Namun babak baru sejarah Kanoman dimulai kembali pada masa kolonial, ketika pada tahun 1924 pemerintah Hindia Belanda membangun Pasar Kanoman tepat di sebelah utara keraton. Pembangunan pasar ini dilakukan di atas lahan yang sebelumnya dimiliki oleh Keraton Kanoman. Meski alasan resmi pembangunan adalah untuk tujuan komersial dan pertumbuhan ekonomi lokal, banyak pihak meyakini bahwa pembangunan pasar ini juga dimaksudkan untuk membatasi pengaruh simbolik dan politis keraton di mata rakyat. Letak pasar yang menutupi pandangan langsung ke arah keraton dari jalan utama membuat bangunan keramat ini terkesan tersembunyi dan perlahan kehilangan daya magisnya sebagai pusat kekuasaan. Aktivitas perdagangan di sekitar pasar berkembang pesat dan menarik pedagang dari berbagai daerah, termasuk komunitas Tionghoa, yang membuat kawasan ini berubah dari fungsi administratif dan spiritual menjadi area yang lebih bersifat komersial.
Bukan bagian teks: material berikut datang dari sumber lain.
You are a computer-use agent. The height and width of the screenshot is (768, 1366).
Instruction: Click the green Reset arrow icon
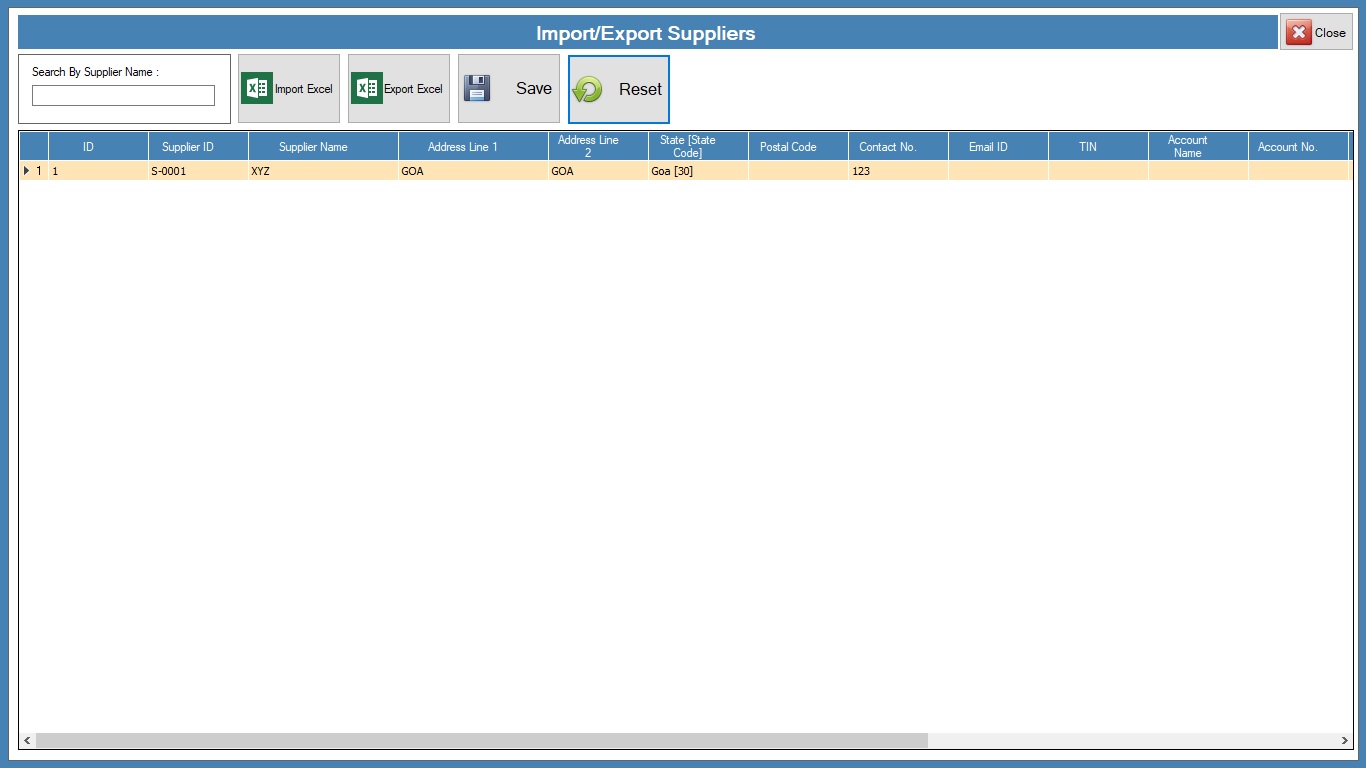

Perubahan fungsi ruang di sekitar Keraton Kanoman ini mencerminkan bagaimana dinamika kekuasaan, ekonomi, dan kolonialisme saling berkelindan dalam sejarah Cirebon. Keraton yang dulunya menjadi pusat legitimasi kekuasaan dan spiritual, perlahan mulai tergeser oleh aktivitas ekonomi dan kepentingan politik kolonial. Namun, jejak sejarahnya tetap abadi dalam bangunan, tradisi, dan narasi masyarakat yang terus melestarikan warisan budaya Kanoman sebagai bagian tak terpisahkan dari sejarah panjang Nusantara. (Abel/FM)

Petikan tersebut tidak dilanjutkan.